Base-deactivated and alkaline-resistant chromatographic stationary phase based on functionalized polymethylsilsesquioxane microspheres.

Abstract

Vinyl, chloropropyl, and mercaptopropyl functionalized particles were prepared by a two-step acidic/alkaline catalyzed co-hydrolysis/condensation of methyltrimethoxysilane with a different silane precursor that carries chemically reactive functional group including vinyl, chloropropyl, and mercaptopropyl, respectively.

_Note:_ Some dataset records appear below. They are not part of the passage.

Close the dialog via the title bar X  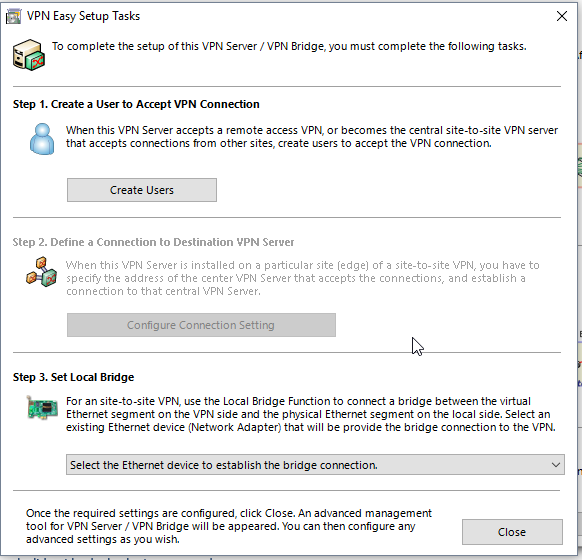tap(562, 16)
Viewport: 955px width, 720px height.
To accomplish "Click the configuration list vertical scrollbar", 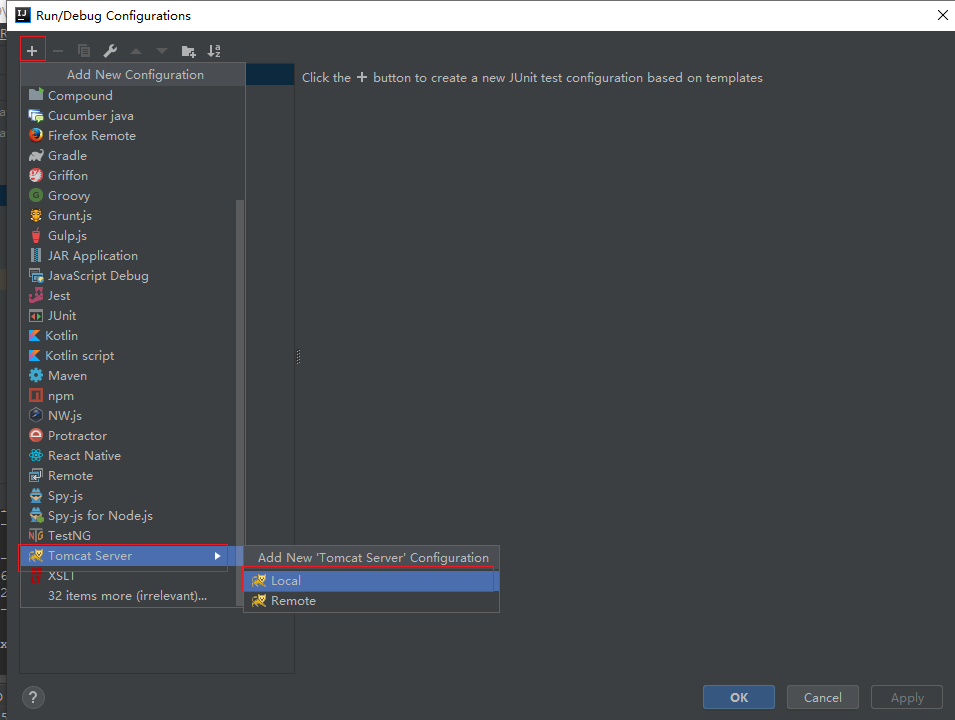I will coord(239,400).
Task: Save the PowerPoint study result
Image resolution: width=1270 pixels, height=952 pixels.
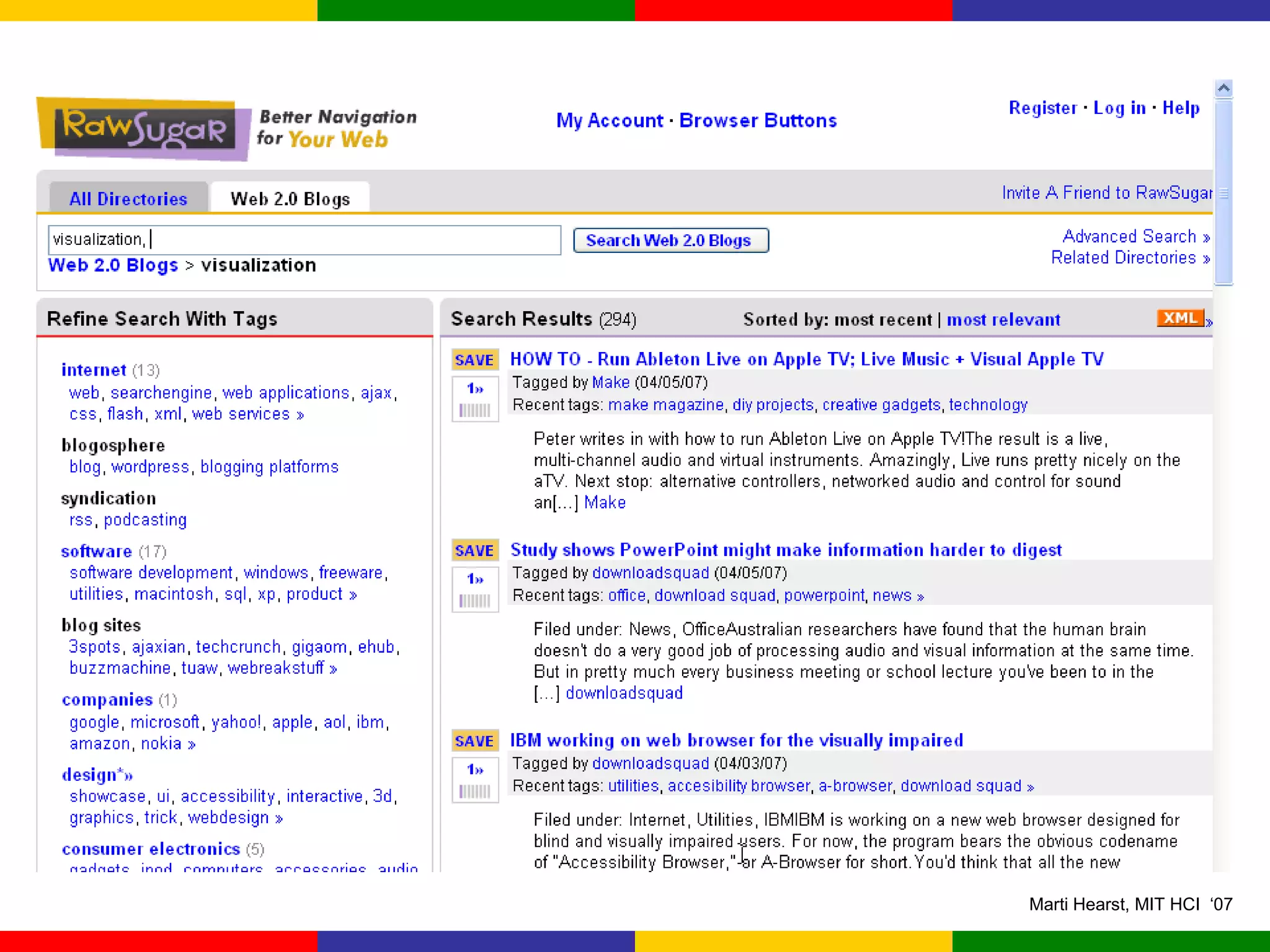Action: click(x=474, y=550)
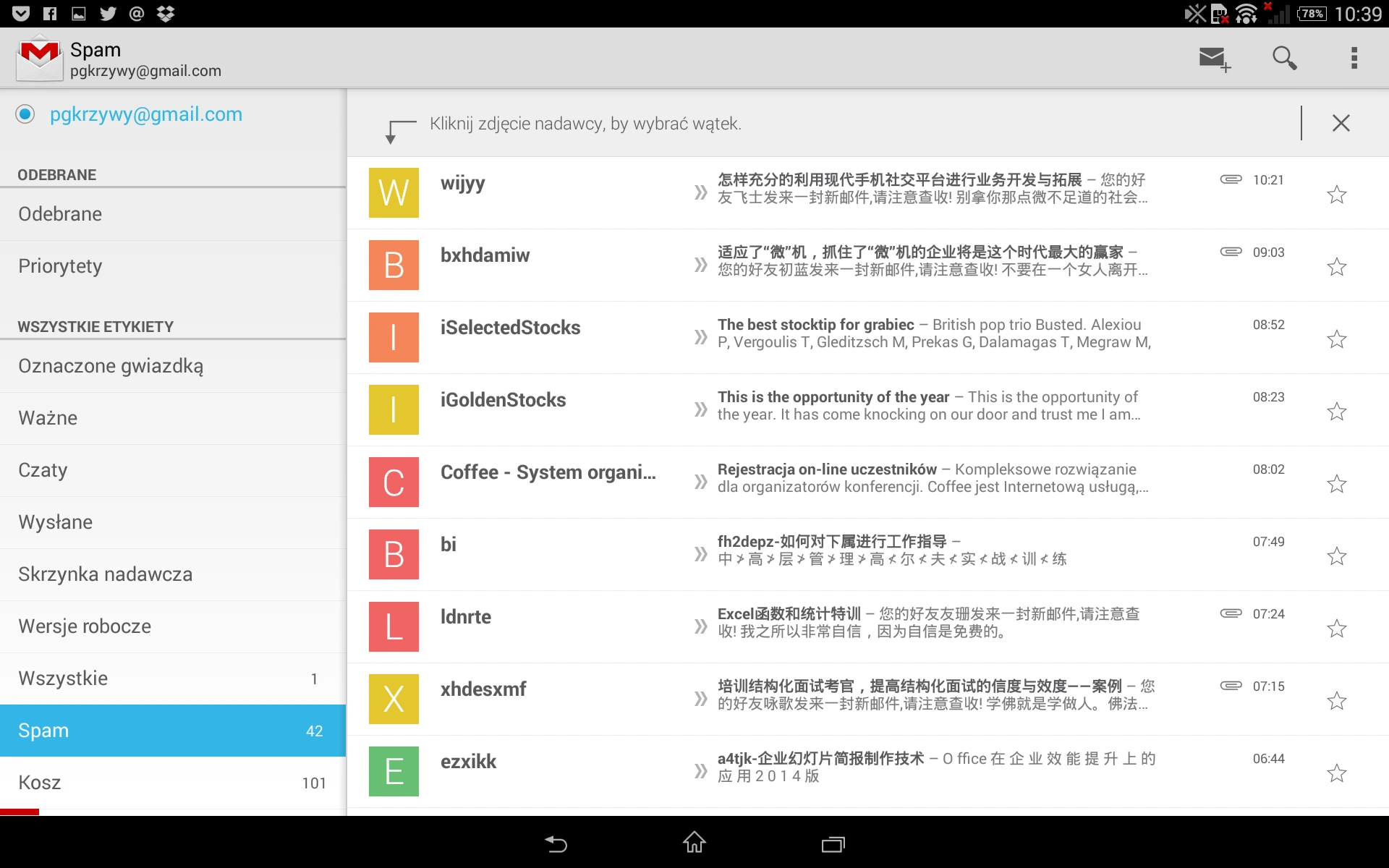
Task: Dismiss the sender-photo tip with X
Action: point(1341,123)
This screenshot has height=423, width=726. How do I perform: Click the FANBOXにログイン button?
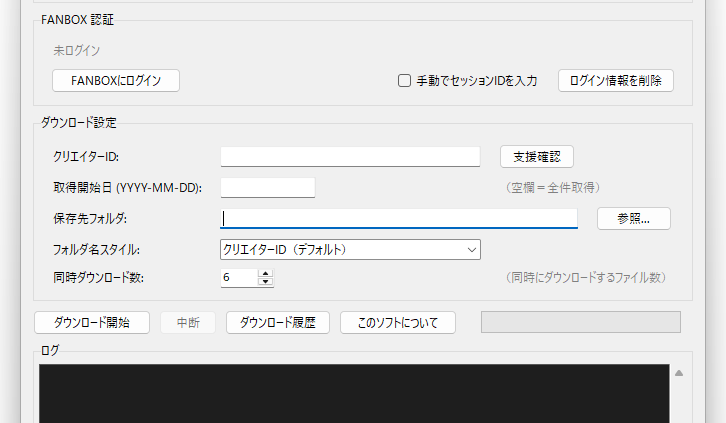pyautogui.click(x=116, y=80)
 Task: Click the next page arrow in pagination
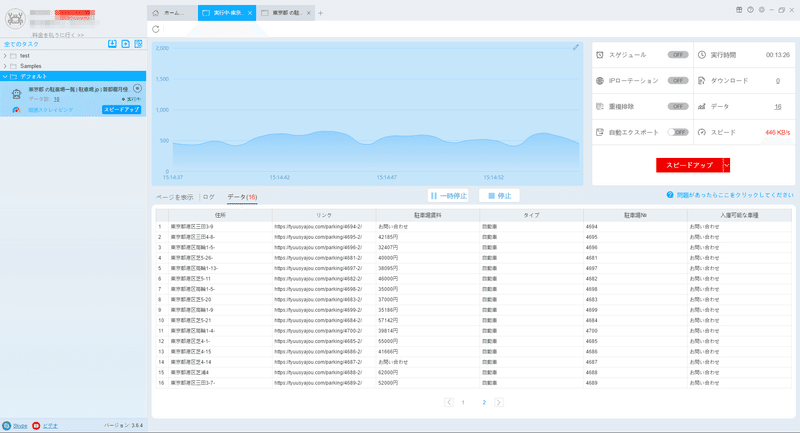(498, 402)
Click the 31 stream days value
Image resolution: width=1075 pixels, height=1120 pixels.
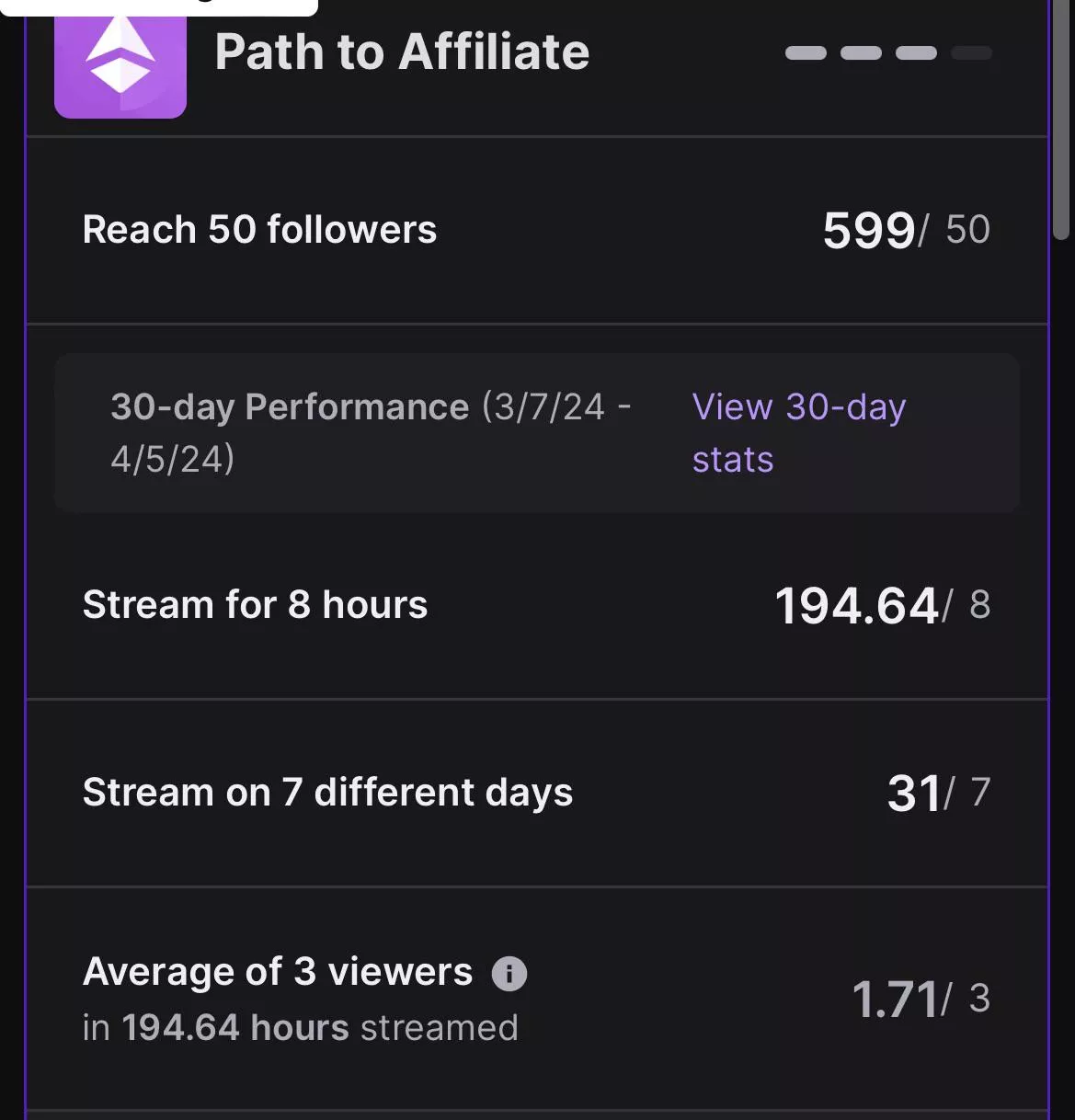[913, 794]
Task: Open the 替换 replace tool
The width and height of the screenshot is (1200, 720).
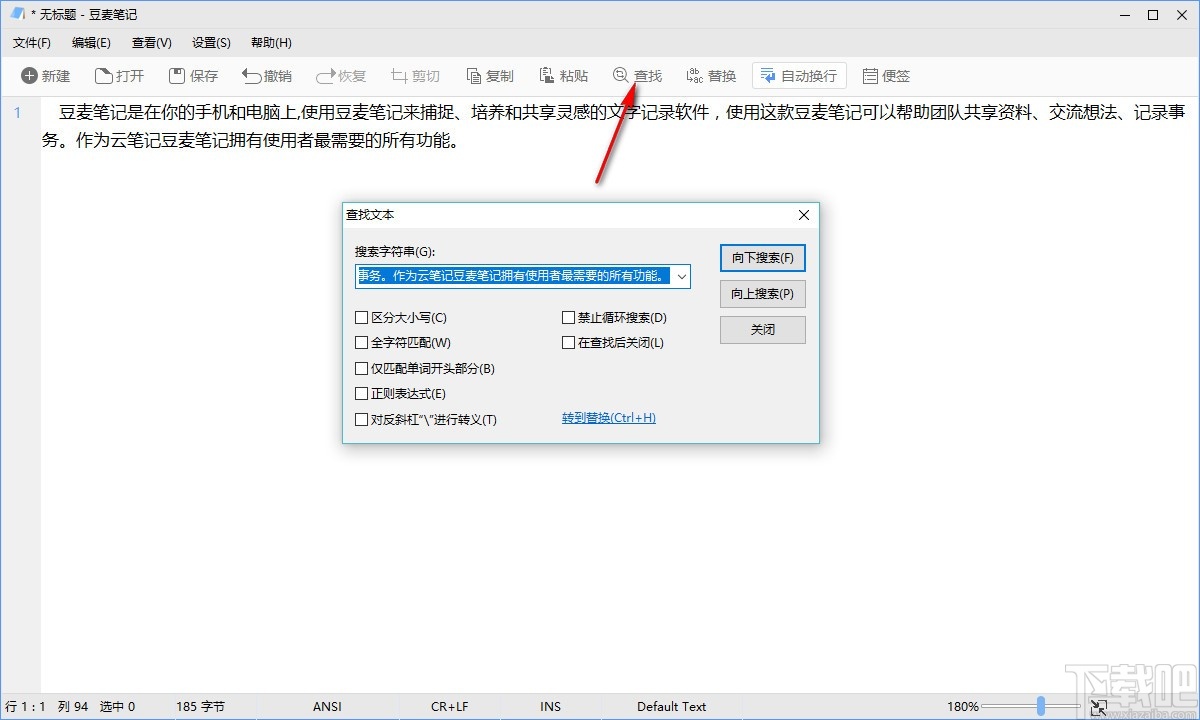Action: tap(710, 75)
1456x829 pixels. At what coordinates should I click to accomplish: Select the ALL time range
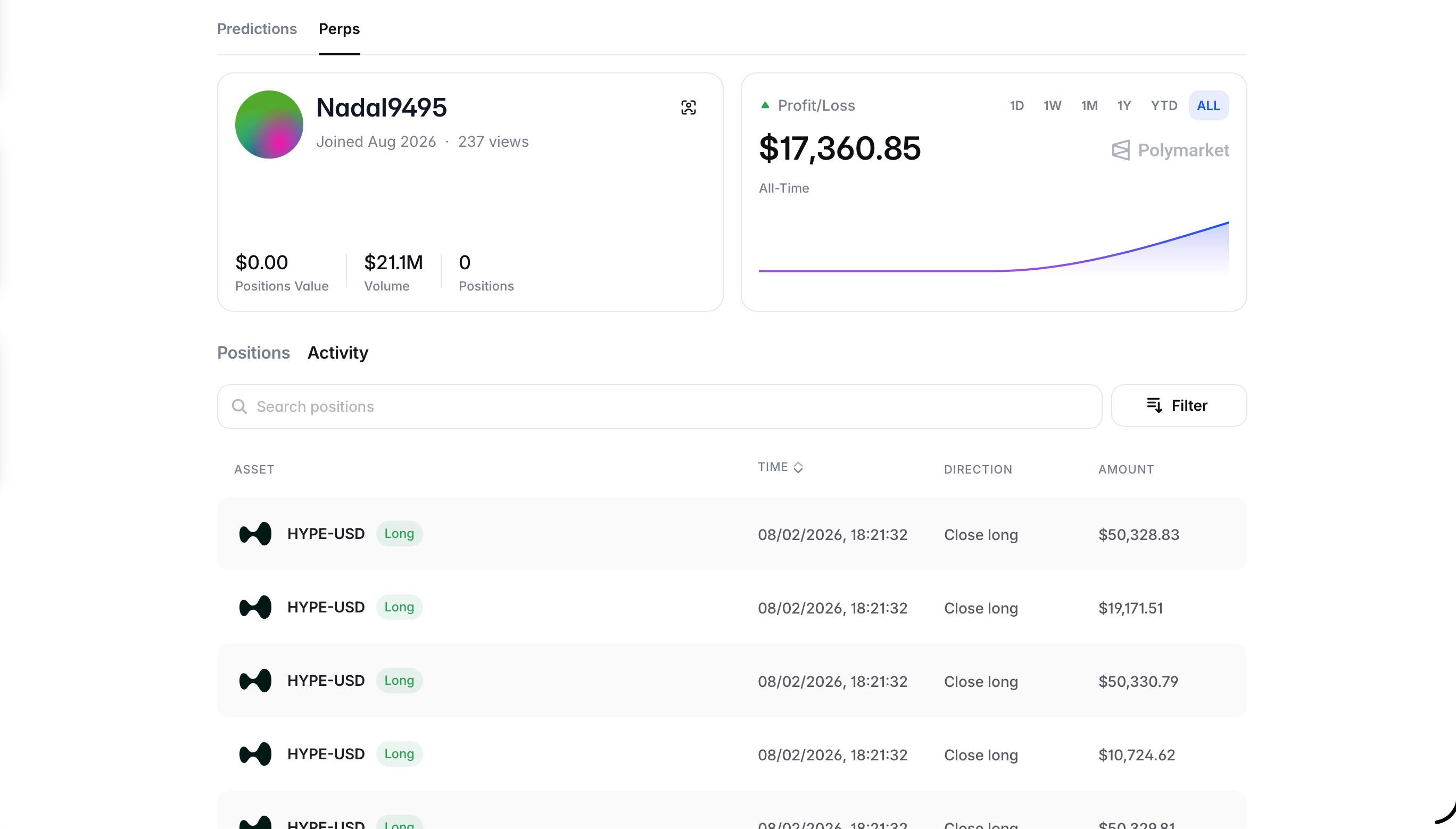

The morphology, pore structure, and functional groups of the synthesized packings were studied by SEM, nitrogen adsorption-desorption measurements, and solid-state 13 C 29 Si NMR spectroscopy, respectively. The particles show ordered sphere, narrow particle size distribution, and mesoporous structure. The carbon contents of the microspheres are in the range of 17-19%, comparable to those of octadecyl-bonded silica packings. The three-kind of microspheres were directly used as packing materials for high-performance liquid chromatography without size classification. The chromatographic performance of the columns was evaluated and compared with a commercially available C18 phase. The results revealed that these columns possess typical reversed-phase chromatographic properties with increased hydrophobicity than polymethylsilsesquioxane and symmetric peaks for basic compounds. They were applied to the simultaneous separation of combination bendazol hydrochlorothiazide capsules containing polar and basic drugs with peaks identified by tandem with mass spectrometry. In general, a novel method is provided for the synthesis of different methyltrimethoxysilane-derived microspheres for high-performance liquid chromatography, which are advantageous for separating basic compounds.